AThe scattering amplitude is the Laplace transform of the potential, evaluated at the imaginary frequency corresponding to energy
BThe scattering amplitude is proportional to the Fourier transform of the potential, evaluated at the momentum transfer vector q = k_f − k_i
CThe scattering amplitude is the convolution of the potential with the incoming plane wave
DThe scattering amplitude equals the matrix element of V in the energy eigenbasis
The integral ∫ e^{iq·r'} V(r') d³r' is exactly the three-dimensional Fourier transform of V(r) evaluated at wavevector q. This is the defining structure of the Born approximation and has deep physical content: the scattering pattern encodes the 'spatial frequency content' of the potential. Long-range potentials have Fourier transforms peaked at small q (small scattering angles); short-range potentials have significant components at large q (wide-angle scattering). The same Fourier connection appears in optical diffraction, where the far-field pattern is the Fourier transform of the aperture — scattering and diffraction are mathematically the same phenomenon.
Question 3 True / False
The Born approximation is most accurate when the scattering potential is strong and the incident particle energy is low.
TTrue
FFalse
Answer: False
The Born approximation is a first-order perturbation theory in the potential V: it treats the scattered wave as a small correction to the incident plane wave. This is valid when the perturbation is small — either because |V| is intrinsically weak relative to the kinetic energy, or because the incident energy ℏ²k²/2m is large (making the kinetic energy dominate over the potential). Strong potentials or low energies lead to multiple scattering events, where the particle bounces off the potential many times. These higher-order contributions are neglected in Born, causing the approximation to fail. The criterion is roughly |V_typical| ≪ ℏ²k²/2m.
Question 4 True / False
For the Coulomb potential V(r) = Ze²/r, the Born approximation gives the same differential cross section as Rutherford's classical calculation.
TTrue
FFalse
Answer: True
The Fourier transform of the Coulomb potential V(r) = Ze²/r is proportional to 1/q², and with q = 2k sin(θ/2), this gives the differential cross section dσ/dΩ ∝ 1/sin⁴(θ/2) — exactly Rutherford's formula. This agreement between a first-order quantum calculation and the classical result (for the exact same potential) is not accidental: for the pure Coulomb potential, all higher-order Born terms vanish due to the special properties of 1/r.
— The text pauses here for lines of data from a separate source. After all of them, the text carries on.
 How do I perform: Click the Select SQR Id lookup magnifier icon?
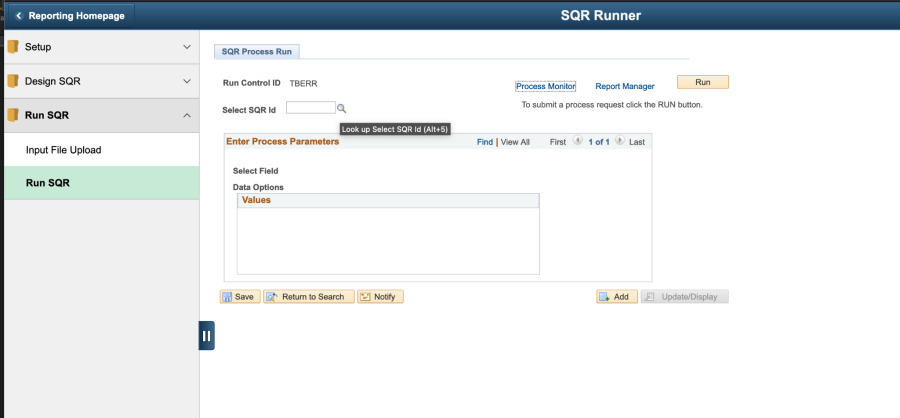coord(342,108)
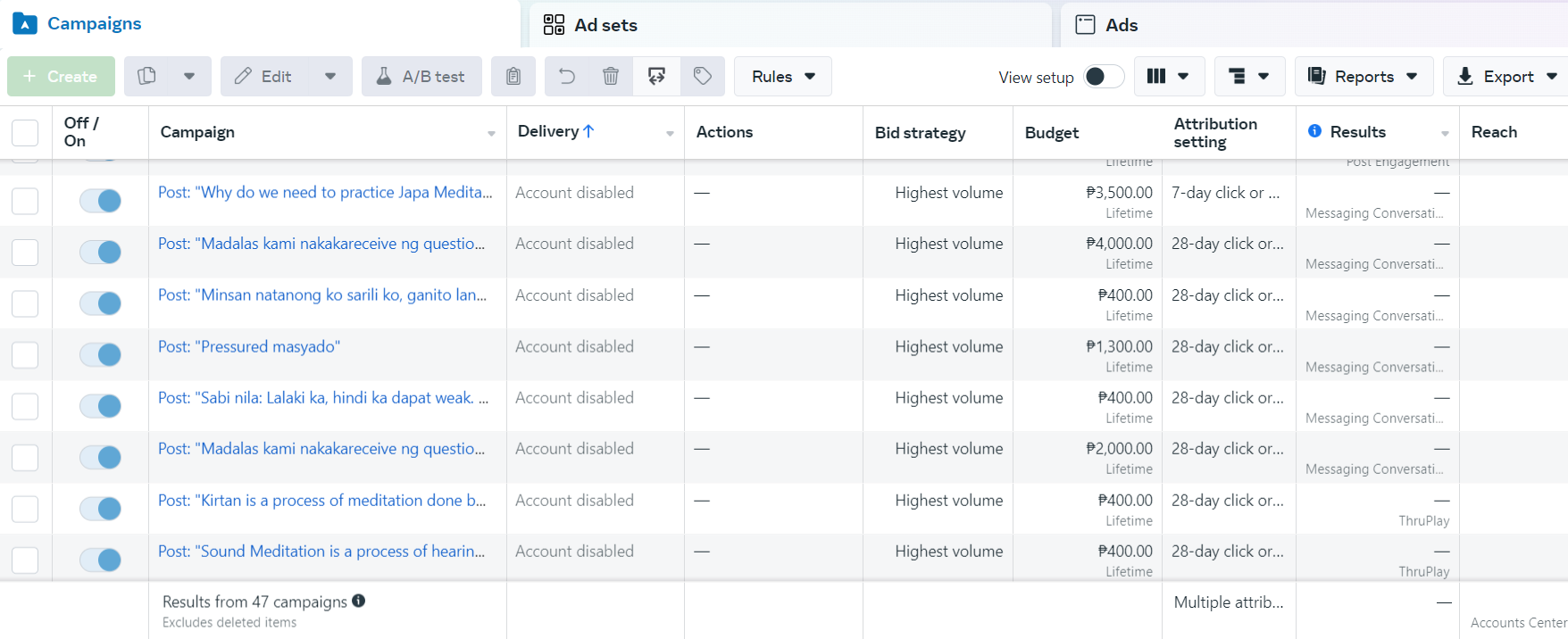Click the undo arrow icon
The width and height of the screenshot is (1568, 639).
click(567, 77)
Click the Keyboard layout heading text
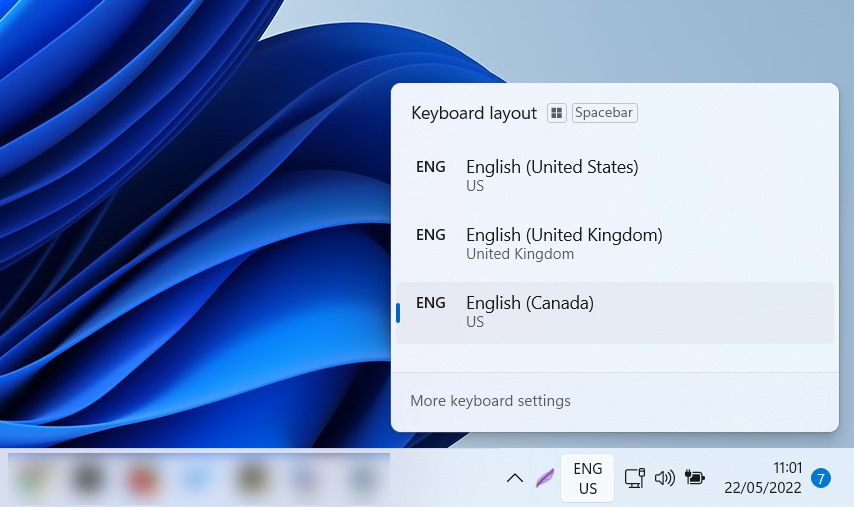This screenshot has height=507, width=854. 474,113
The Rutherford formula's experimental success in 1911 was one of the first triumphs of quantum scattering theory — even though Rutherford derived it classically.
Question 5 Short Answer
Why does the Born approximation have the mathematical form of a Fourier transform, and what physical insight does this provide about the relationship between a potential's spatial structure and its scattering pattern?
Think about your answer, then reveal below.
Model answer: In the Born approximation, the incoming particle travels as a plane wave e^{ik_i·r} and barely deviates. At each point r' in the potential, the interaction re-radiates a small spherical wave weighted by V(r'). Each re-radiated contribution carries a phase factor e^{iq·r'} recording the path-length difference between the incoming wave and the outgoing wave in direction k_f, where q = k_f − k_i is the momentum transfer. The total scattered amplitude is the coherent sum of all these contributions — an integral of the form ∫ e^{iq·r'} V(r') d³r', which is exactly the Fourier transform of V evaluated at q. The physical insight: the scattering pattern is a 'Fourier portrait' of the potential. Long-range potentials have Fourier transforms concentrated at small q (scatter mainly forward); sharply localized potentials have flat Fourier transforms (scatter isotropically). This is the quantum analog of optical Fraunhofer diffraction.